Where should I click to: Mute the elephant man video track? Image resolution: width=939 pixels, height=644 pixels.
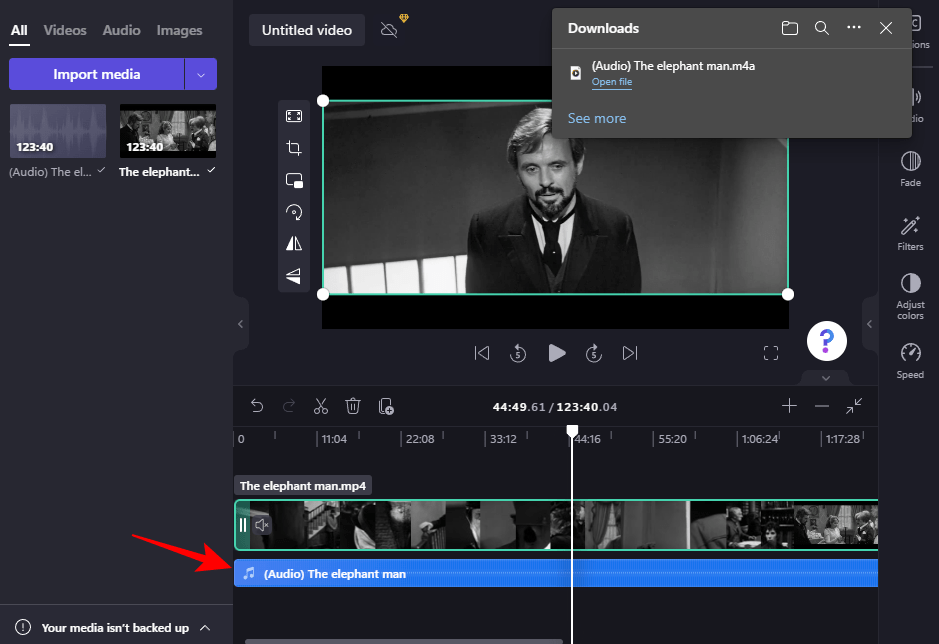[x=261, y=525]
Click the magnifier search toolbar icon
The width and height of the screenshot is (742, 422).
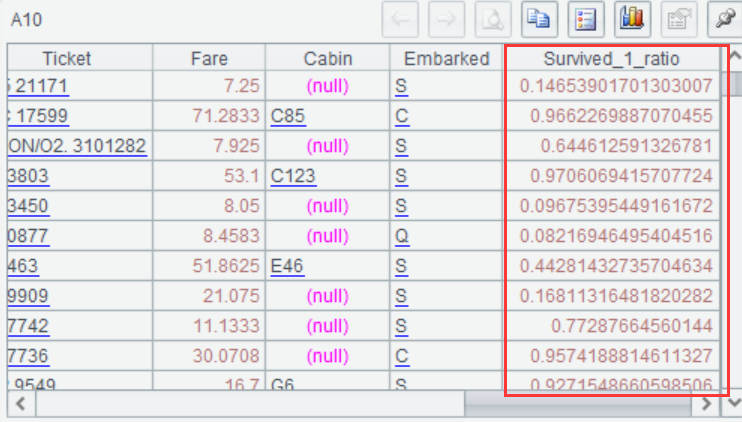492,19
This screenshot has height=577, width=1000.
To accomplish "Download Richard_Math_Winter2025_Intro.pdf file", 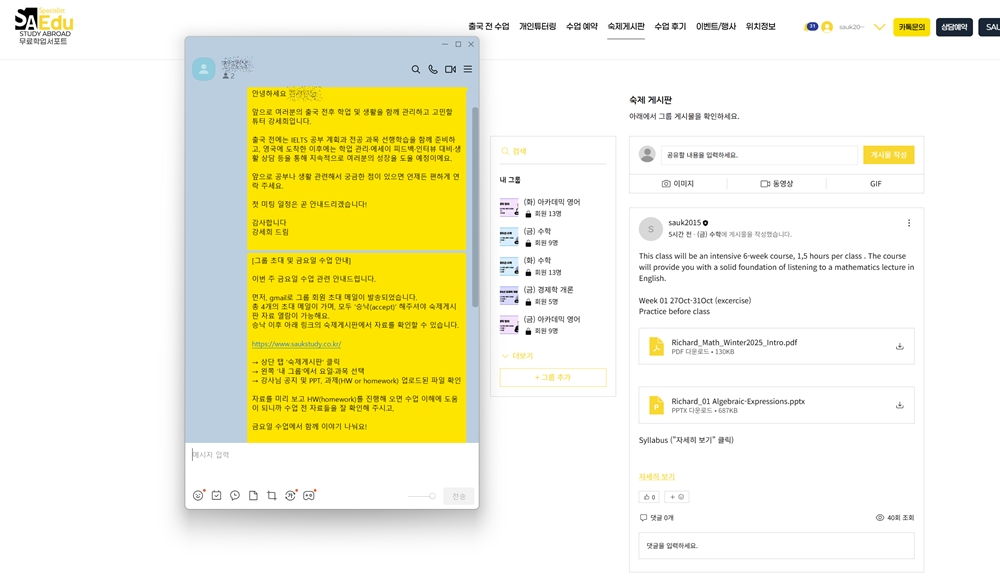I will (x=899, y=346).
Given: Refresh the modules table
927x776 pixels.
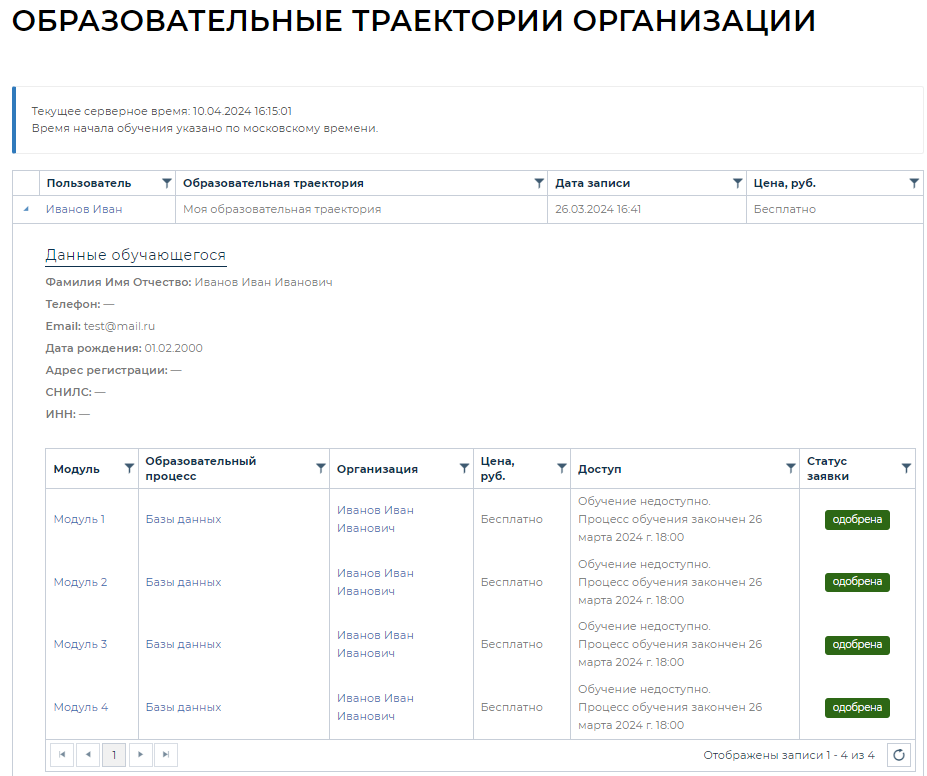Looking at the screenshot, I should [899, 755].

════

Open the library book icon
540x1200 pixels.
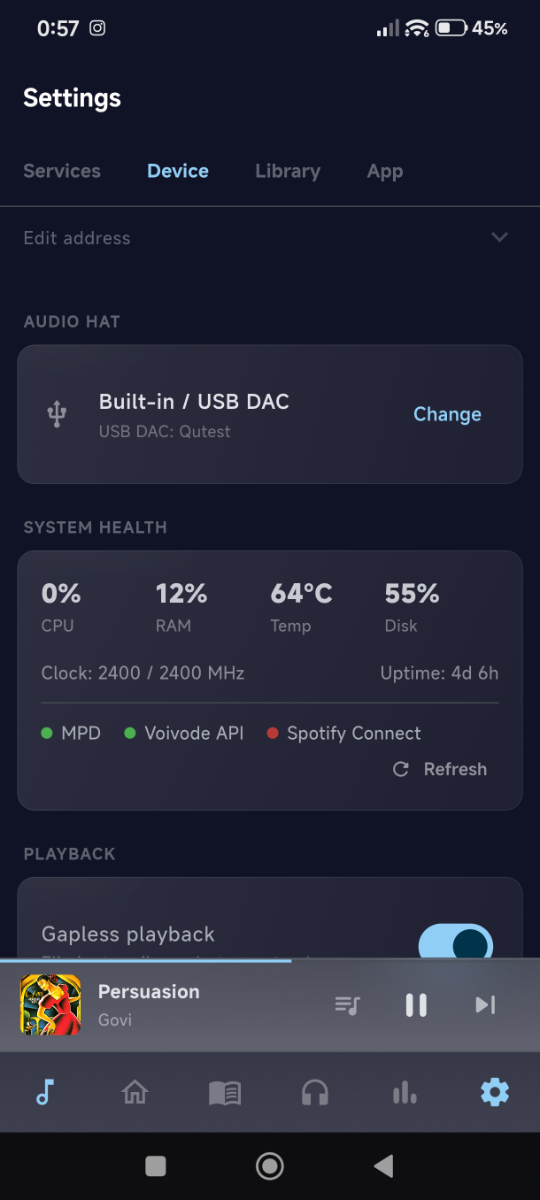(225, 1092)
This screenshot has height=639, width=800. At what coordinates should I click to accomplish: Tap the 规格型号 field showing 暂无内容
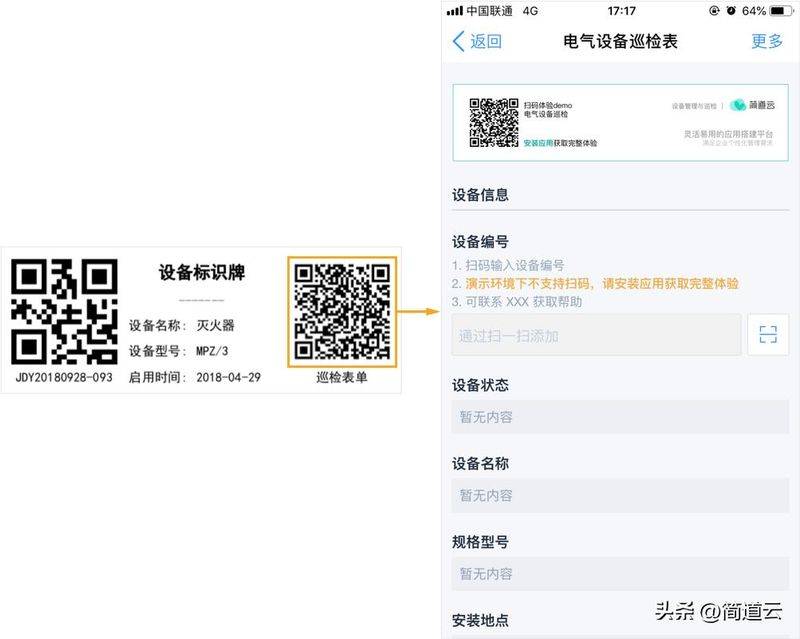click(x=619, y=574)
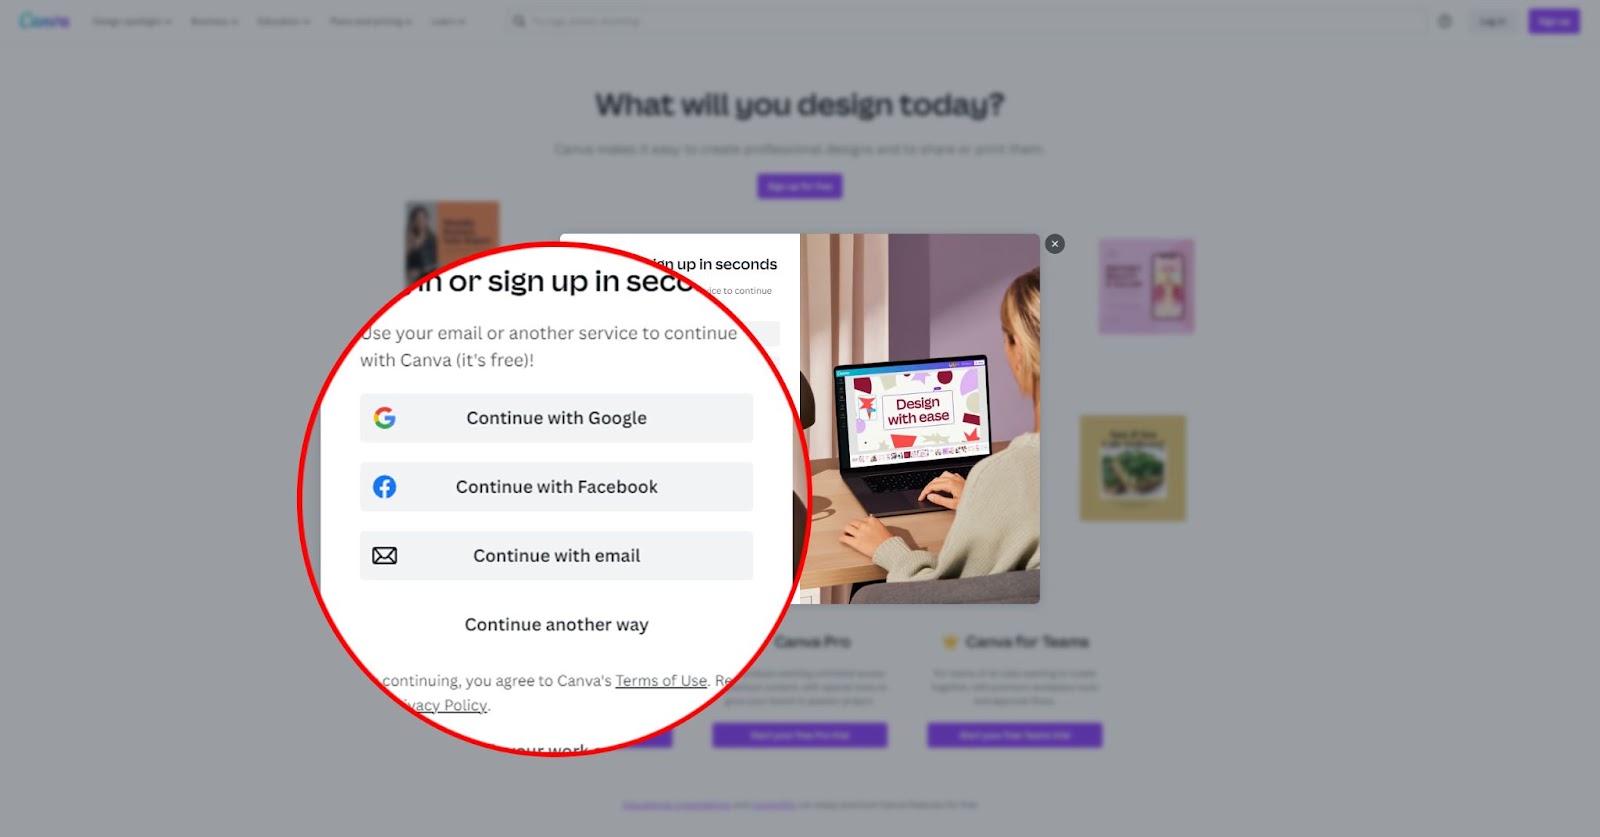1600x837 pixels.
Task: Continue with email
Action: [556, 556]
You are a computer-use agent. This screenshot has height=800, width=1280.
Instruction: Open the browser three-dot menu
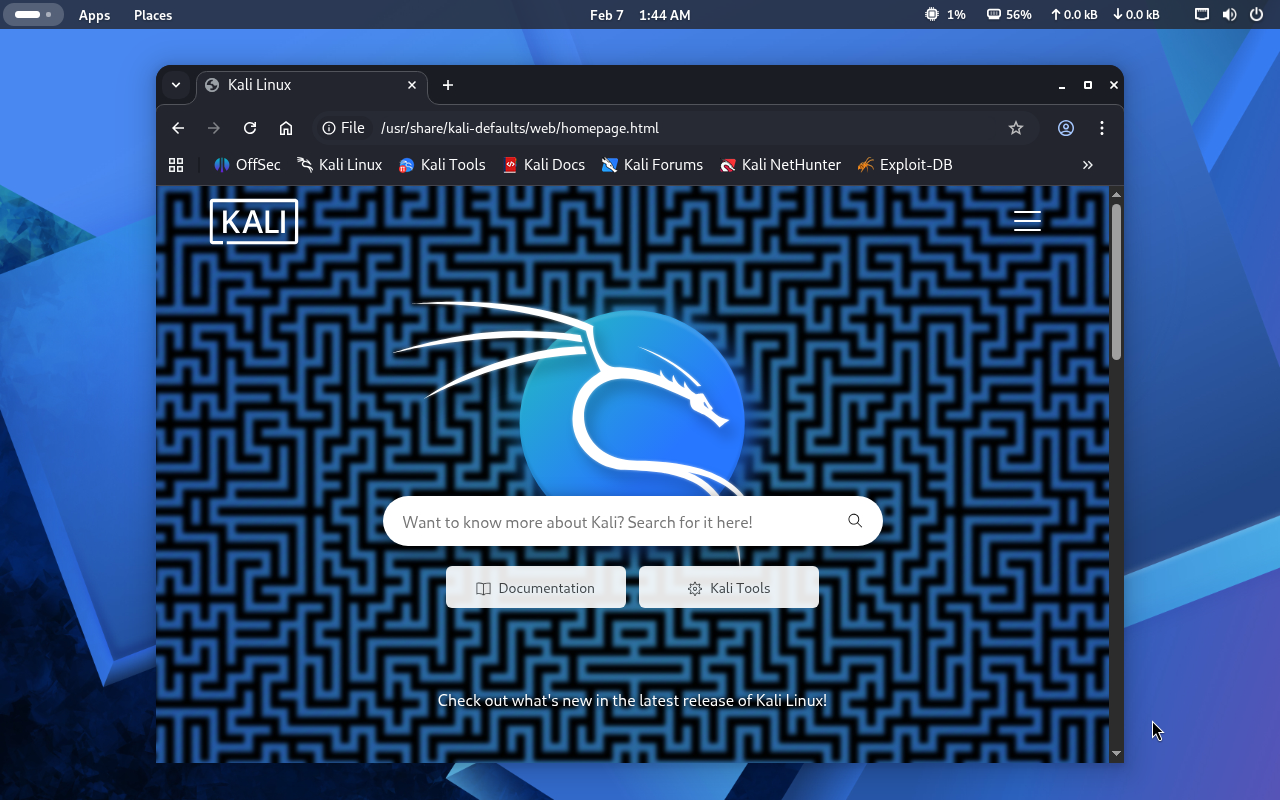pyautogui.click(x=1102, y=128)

════

◆ **Work to be completed**: Pick out every line in the records above that contains the string "width" and copy each one. Case counts.

◆ **Correct response**:
Where should I click to: Mute the elephant man video track? Image resolution: width=939 pixels, height=644 pixels.
The width and height of the screenshot is (742, 422).
This screenshot has height=577, width=1000.
This screenshot has height=639, width=800. At what coordinates should I click to accomplish: Tap the 规格型号 field showing 暂无内容
You are a computer-use agent. This screenshot has height=800, width=1280.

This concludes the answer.